1 box Rigatoni Pasta
1 28oz can Dei Fratelli Italian Sauce
1 28oz can Dei Fratelli Chopped Italian Tomatoes
1 Cup Red Wine, I used Pinot Noir
3 Tbsp McCormick Italian Seasoning
1 Tsp Red Pepper Flakes
¼ tsp Ground Red Pepper
1 6oz can Tomato Paste
Pinch sugar
Salt & Pepper to taste
For the Chicken:
3 Chicken Breasts
Lawry’s Teriyaki Marinade
2 Tbsp McCormick Italian Seasoning
Cut chicken in half lengthwise and add to a large Ziploc bag with 1-2 cups of teriyaki marinade and Italian seasoning. Let it set while you are making the pasta sauce.

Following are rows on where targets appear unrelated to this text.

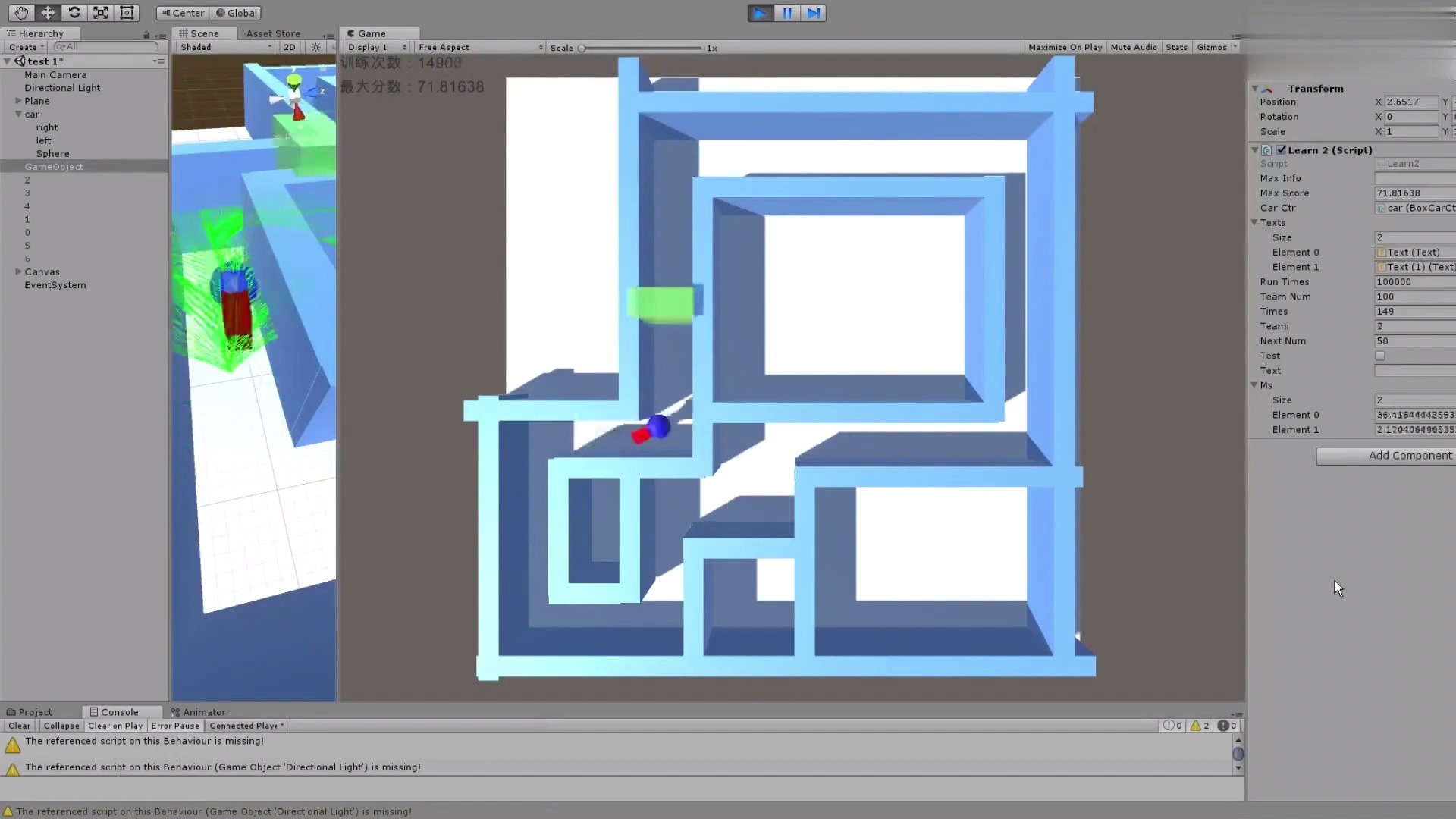The image size is (1456, 819).
Task: Select the Scale tool
Action: [100, 13]
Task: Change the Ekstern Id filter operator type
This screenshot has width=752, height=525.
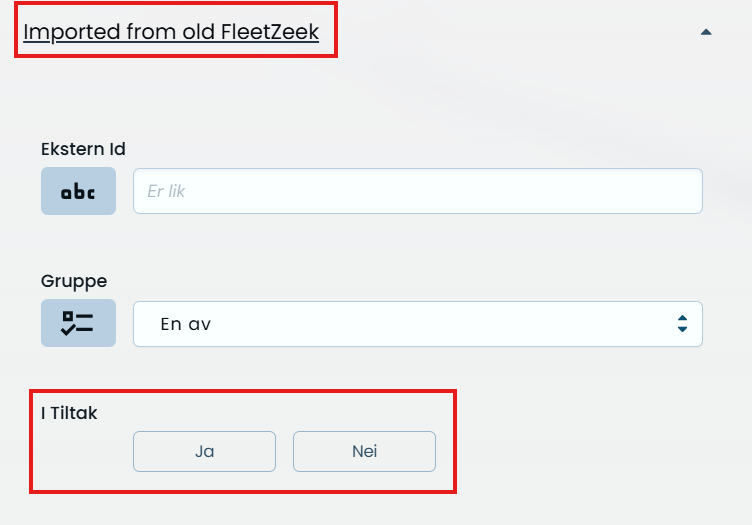Action: point(78,191)
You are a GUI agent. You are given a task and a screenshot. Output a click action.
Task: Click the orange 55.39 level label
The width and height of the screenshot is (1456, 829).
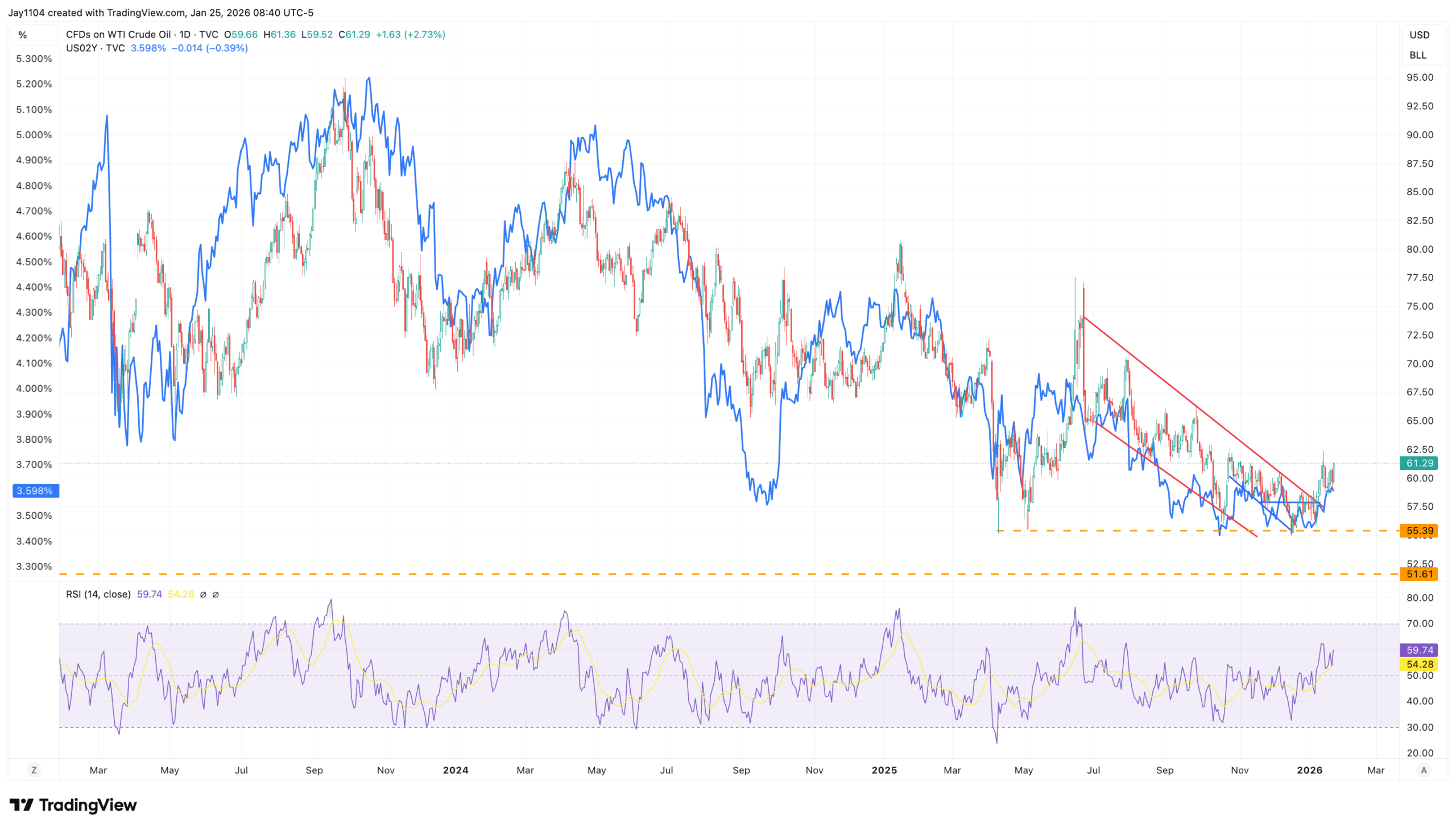[x=1419, y=531]
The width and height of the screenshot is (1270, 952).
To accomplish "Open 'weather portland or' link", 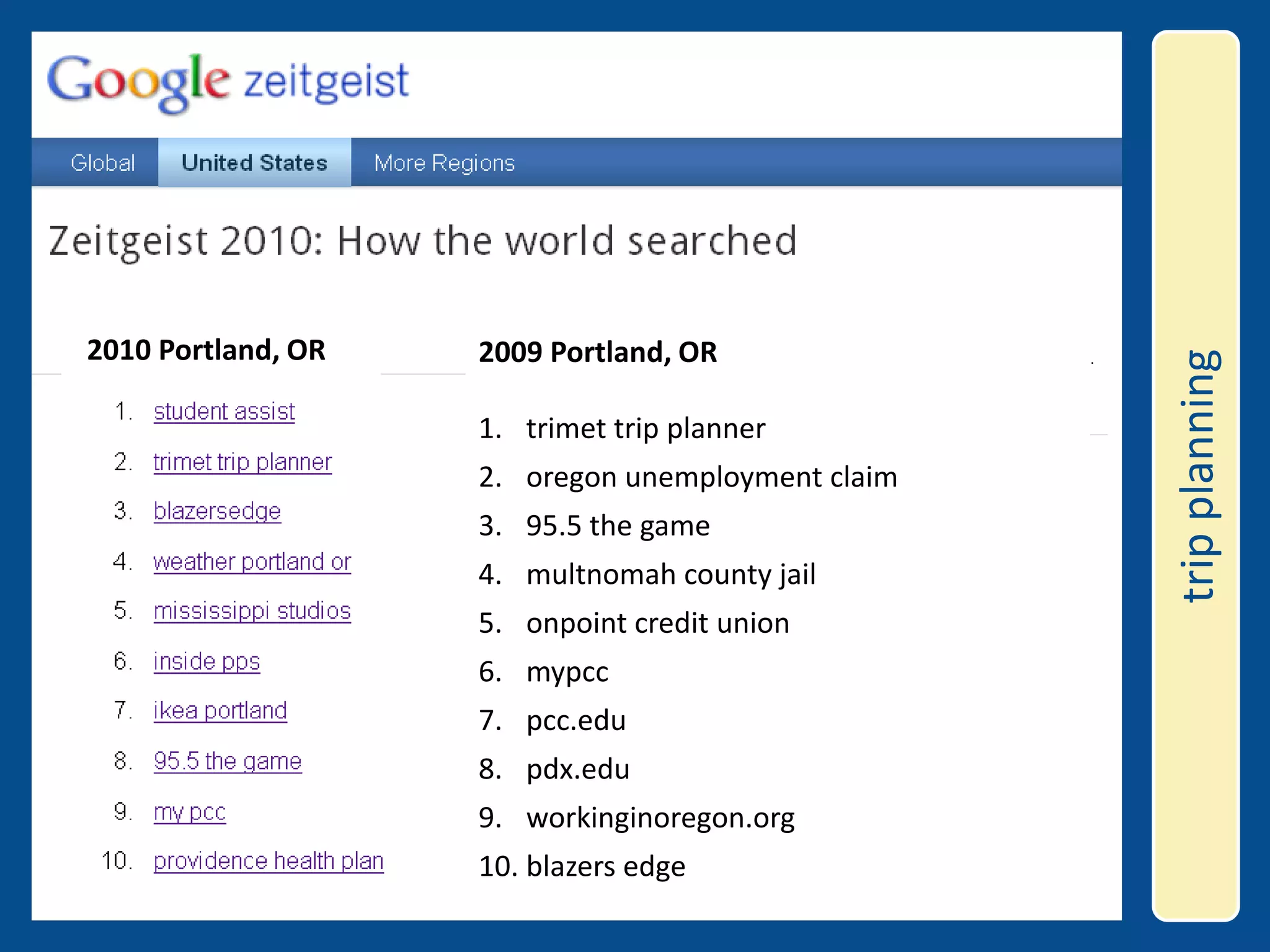I will coord(252,562).
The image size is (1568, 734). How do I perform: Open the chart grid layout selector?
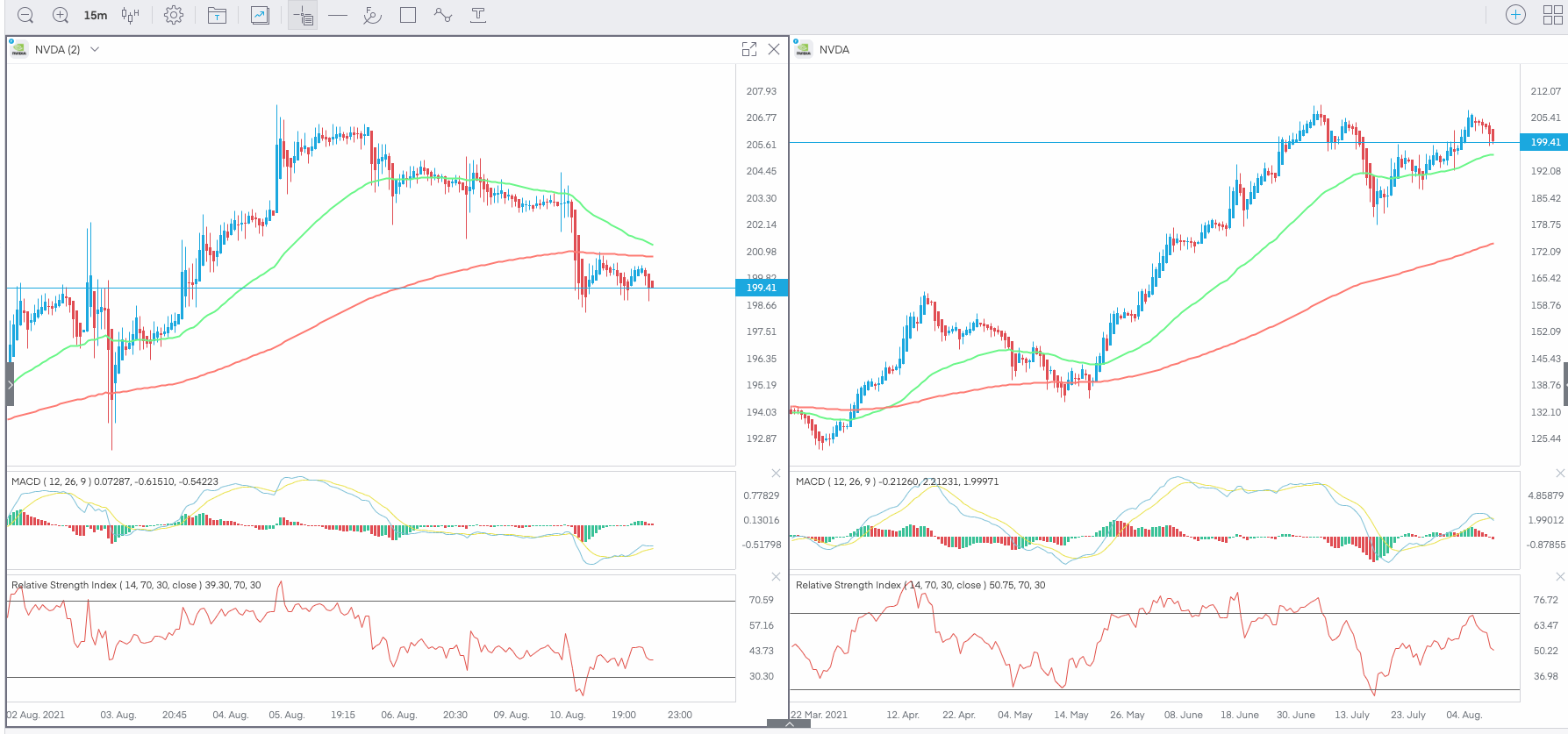tap(1552, 15)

In a large pot, add diced tomatoes, Italian sauce, tomato paste, seasonings, and wine and bring to a boil. Turn down to medium/low heat and simmer for 45 minutes, stirring occasionally. While your sauce is simmering, heat up your George foreman or grill, (I used my cast iron grill pan) and cook chicken for about 8 minutes on each side turning only once. Boil water and cook pasta according to directions. Drain and toss into your sauce. Top off with your grilled chicken and some Italian parsley (optional) and enjoy with a glass of your favorite wine! We love spicy, but you can cut the red pepper in half, or add more if you really like it hot!